The Language Doesn't Matter
This is in reference to [[Programming Growth Implementation vs. Theory]].
I used to think it was important to get exposed to different programming languages and ways of coding. I don't really think this way anymore.
The best way to improve as a programmer is just to implement stuff: write code, explain code, test code, in whatever language you want.
I think this mindset is well-represented in the following places:
- Shopify's performance engineering: [[To Thread or Not to Thread An In-Depth Look at Ruby's Execution Models]]
- Sorted containers: [[Python Sorted Containers — Sorted Containers 2.4.0 documentation]]
- [[PyCon 2016 – Grant Jenks - Python Sorted Collections - PyCon 2016]]
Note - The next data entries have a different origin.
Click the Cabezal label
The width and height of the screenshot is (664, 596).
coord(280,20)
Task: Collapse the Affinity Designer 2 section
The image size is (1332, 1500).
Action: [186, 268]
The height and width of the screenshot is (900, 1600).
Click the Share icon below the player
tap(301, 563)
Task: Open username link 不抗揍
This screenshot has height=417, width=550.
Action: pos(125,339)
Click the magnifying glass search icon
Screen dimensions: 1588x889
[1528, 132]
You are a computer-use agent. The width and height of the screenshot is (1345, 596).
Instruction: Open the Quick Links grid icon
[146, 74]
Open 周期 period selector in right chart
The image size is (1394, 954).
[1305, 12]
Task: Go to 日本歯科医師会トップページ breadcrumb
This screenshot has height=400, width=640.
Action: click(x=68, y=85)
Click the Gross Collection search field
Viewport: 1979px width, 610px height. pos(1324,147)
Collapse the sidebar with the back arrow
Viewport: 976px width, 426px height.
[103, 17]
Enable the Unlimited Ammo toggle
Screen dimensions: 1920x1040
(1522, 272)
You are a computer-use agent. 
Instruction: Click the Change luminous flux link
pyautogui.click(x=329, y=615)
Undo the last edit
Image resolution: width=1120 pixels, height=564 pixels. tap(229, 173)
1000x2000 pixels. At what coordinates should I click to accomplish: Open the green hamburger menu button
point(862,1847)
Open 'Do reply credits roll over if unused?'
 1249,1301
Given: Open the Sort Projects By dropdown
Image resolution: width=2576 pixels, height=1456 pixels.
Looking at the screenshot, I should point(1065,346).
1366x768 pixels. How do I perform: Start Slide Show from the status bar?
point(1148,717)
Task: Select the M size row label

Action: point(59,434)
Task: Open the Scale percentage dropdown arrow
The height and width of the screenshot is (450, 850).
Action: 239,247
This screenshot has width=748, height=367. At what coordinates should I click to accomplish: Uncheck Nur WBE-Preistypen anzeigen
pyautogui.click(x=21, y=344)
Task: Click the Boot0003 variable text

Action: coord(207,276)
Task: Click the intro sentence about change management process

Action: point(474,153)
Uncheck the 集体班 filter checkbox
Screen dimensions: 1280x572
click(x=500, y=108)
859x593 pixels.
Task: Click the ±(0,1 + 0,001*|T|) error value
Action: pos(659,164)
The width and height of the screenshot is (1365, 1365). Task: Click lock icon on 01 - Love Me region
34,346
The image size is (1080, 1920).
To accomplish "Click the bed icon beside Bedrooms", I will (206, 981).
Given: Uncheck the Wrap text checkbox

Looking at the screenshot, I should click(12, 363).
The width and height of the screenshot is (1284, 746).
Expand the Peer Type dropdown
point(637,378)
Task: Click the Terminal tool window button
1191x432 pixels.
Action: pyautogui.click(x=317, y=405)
Basically, both reject the premise that languages like Python and Ruby are slow. Yes, they potentially more memory-hungry and slower in some use cases. But there's no reason from first-principles that they have to be slow. It's just CPU instructions at the end of the day, isn't it?
And so from the same perspective, learning many different languages doesn't guarantee that you become a better programmer. You can learn to churn out slop in many different languages, without fundamentally understanding the different tradeoffs, why one is better at a certain task than others.
For example, just saying "C++ is faster than Python" isn't necessarily true. You can to actually talk about what it is faster at. It uses less memory? Yes, that's generally true because you have to mostly manage your own memory in C++.
But sortedcontainers is a great example of the opposite. They used their fundamental understanding of how python works, how the CPU / memory / CPU caching works to write some very fast data structures in all native python.
In the talk, Grant says "don't program your language, program your interpreter". Meaning, develop an understanding of Python as DSL on top of assembly to take advantage of the raw power running underneath it all. You can only get here by writing lots of different pieces of software with different requirements all while understand their limitations/strengths.